La última de las infamias: lo declararon “suicidio conjunto”. Nada menos que todo un hombre. Las oficinas del Hertha se inundan de pésames. El correo se paraliza con el flujo de mensajes. Pese a la amenaza nazi, 50.000 personas van al entierro. Las tropas crean un perímetro de seguridad, temiendo una sublevación. Desde entonces, cada 22 de enero, miles de austríacos rinden homenaje a Sindelar: su tumba, en el Zentralfriedhof de Viena, florece: rosas blancas por doquier.
¿Con qué otra flor, con qué otro color honrar a un hombre así? Futbolistas los ha habido mejores: niños mimados de la cultura, vedettes mediáticas, personajillos venales, mercancía que pasa de mano en mano, imágenes que circunvalan el planeta satelitalmente, y viven –lo propio de toda mercadería– en vitrinas. Sin embargo, deportistas en el sentido integral del término –seres conscientes de su rol como modelos éticos para la sociedad, para los jóvenes que los emulan– son rara avis.

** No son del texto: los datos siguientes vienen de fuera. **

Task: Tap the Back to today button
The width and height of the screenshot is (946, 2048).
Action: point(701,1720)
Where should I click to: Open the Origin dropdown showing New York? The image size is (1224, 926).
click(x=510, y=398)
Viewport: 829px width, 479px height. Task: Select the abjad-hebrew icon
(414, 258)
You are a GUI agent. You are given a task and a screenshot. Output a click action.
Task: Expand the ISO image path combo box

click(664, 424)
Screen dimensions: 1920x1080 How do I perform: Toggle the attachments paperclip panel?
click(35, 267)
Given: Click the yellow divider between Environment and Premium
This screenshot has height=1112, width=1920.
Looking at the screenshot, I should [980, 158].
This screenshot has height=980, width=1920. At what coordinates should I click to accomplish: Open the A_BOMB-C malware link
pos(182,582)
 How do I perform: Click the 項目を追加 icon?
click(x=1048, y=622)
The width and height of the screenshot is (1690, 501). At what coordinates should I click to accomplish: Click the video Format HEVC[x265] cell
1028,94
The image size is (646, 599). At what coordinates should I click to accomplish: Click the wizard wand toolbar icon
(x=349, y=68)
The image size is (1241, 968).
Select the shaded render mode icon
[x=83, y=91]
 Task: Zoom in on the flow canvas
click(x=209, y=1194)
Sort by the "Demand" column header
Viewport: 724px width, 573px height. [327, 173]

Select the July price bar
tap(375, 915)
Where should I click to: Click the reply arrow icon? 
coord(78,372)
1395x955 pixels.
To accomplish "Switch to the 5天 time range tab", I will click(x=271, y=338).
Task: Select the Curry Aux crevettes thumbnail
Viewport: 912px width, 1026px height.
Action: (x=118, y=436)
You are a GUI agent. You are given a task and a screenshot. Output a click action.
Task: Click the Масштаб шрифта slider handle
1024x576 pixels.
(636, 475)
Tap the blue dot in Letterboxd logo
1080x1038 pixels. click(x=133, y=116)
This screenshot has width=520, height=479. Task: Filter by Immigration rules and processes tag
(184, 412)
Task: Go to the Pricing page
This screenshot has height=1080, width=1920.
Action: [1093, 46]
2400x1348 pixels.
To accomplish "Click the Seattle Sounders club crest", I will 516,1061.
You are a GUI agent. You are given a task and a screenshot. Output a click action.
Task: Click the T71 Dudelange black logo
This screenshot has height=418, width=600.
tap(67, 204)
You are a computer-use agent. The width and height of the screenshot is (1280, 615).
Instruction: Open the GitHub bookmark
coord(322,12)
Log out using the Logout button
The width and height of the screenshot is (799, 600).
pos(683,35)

Hombres como Sindelar no pueden, no deben ser olvidados. Trascienden infinitamente la esfera deportiva. Son los insobornables, los incorruptibles: aquellos que se negaron a traicionar a su país, su cultura, su identidad, y pagaron con su vida.
Para ti, Matthias, estas palabras, en esta semana que se inicia la Eurocopa 2012, esa que debería llevar tu nombre, esa que, gracias a gestos como el tuyo, podremos degustar desde nuestro sofá favorito, nosotros, que ignoramos cuánta sangre y dolor irrigan el futbol, su oscura historia hecha de silencios y sordo tormento.